The City Council decided at the meeting on Tuesday, May 18 that, once an appeal of a Zoning Commission decision is made, it cannot be withdrawn without the approval of the City Council.
It is not known at this time whether or not appellants who attempt to withdraw their appeals will be brought to the City Council meeting by force to make their appeals – but at this point anything seems possible.
In one of the most bizarre votes this City Council has ever taken, Mayor Nancy Vaughan and Councilmembers Justin Outling, Sharon Hightower, Goldie Wells, Michelle Kennedy and Yvonne Johnson voted not to accept the withdrawal of an appeal of Zoning Commission approval for rezoning of 102 and 104 East Vandalia Road.
Councilmembers Nancy Hoffmann, Tammi Thurm and Marikay Abuzuaiter voted no on the motion to refuse to accept the withdrawal of the appeal.
The City Council agenda for item 22 states, “The appeal to the Zoning Commission has been withdrawn. No further action is required by City Council.”
Decisions by the Zoning Commission can be appealed to the City Council if done so in writing within 10 days of the Zoning Commission meeting. It is not unusual for someone to file an appeal and decide to withdraw the appeal before the City Council meeting and, every other time this has happened, that made the decision of the Zoning Commission final, but not in this case because Hightower opposed the rezoning.
So in this case, the City Council did take action, ignoring the advice of City Attorney Chuck Watts, who stated that the appeal had been withdrawn and unless their was evidence that the withdrawal was not done in good faith, it was final.
In speaking of the Zoning Commission approval of the rezoning request Watts said, “If it is not appealed it is final. Was the appeal appropriately withdrawn that is the question.”
Outling stated that there was “no policy, no procedure” on the City Council accepting the withdrawal of an appeal.
He said, “It is my belief that the decision can only be made by the City Council.”
So what Outling is saying is that only the City Council, not the person who made the appeal, can decide whether or not the appeal can be withdrawn.
Hoffmann said, “It is my concern that you are changing the rules. You are setting a precedent for every rezoning case.”
What makes the whole issue even more confusing is that the rezoning for a 96-unit multifamily development that the Zoning Commission approved was reportedly for affordable housing, which the City Council constantly states is one of its main priorities.
The City Council was told that the developer had already been notified that because there was no valid appeal in the 10-day time period set by ordinance that the decision by the Zoning Commission was final and the land was legally rezoned.
However, since Hightower opposes this affordable housing development and convinced five of her fellow councilmembers to invent a new rule that states that once an appeal of a decision by the Zoning Commission is made, it cannot be withdrawn without the approval of the City Council, it appears the rezoning is not final.
If that sounds bizarre, it is because it is bizarre.

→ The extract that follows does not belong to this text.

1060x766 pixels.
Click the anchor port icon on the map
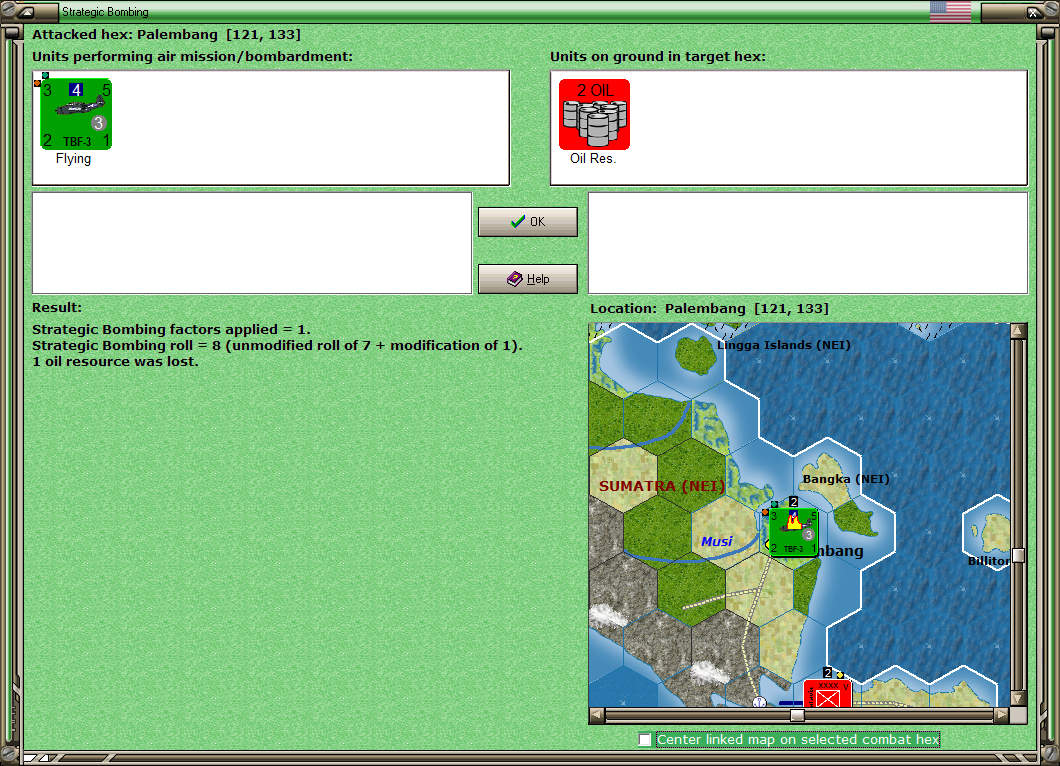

The City Council evidently plans to force the person who filed the appeal to appeal a Zoning Commission decision that he no longer wants to appeal. Since no other appeals were filed in the 10-day time period, no one else can legally file an appeal, or at least that’s the way the ordinance reads.
It is not the least bit surprising that Hightower would request that the City Council take action that appears to set the city up to be on the losing end of a lawsuit from the developer, but it is surprising that Hightower could convince five city councilmembers, including Outling who is an attorney, to invent a new procedure because following the long established procedure would not produce the outcome that Hightower desired.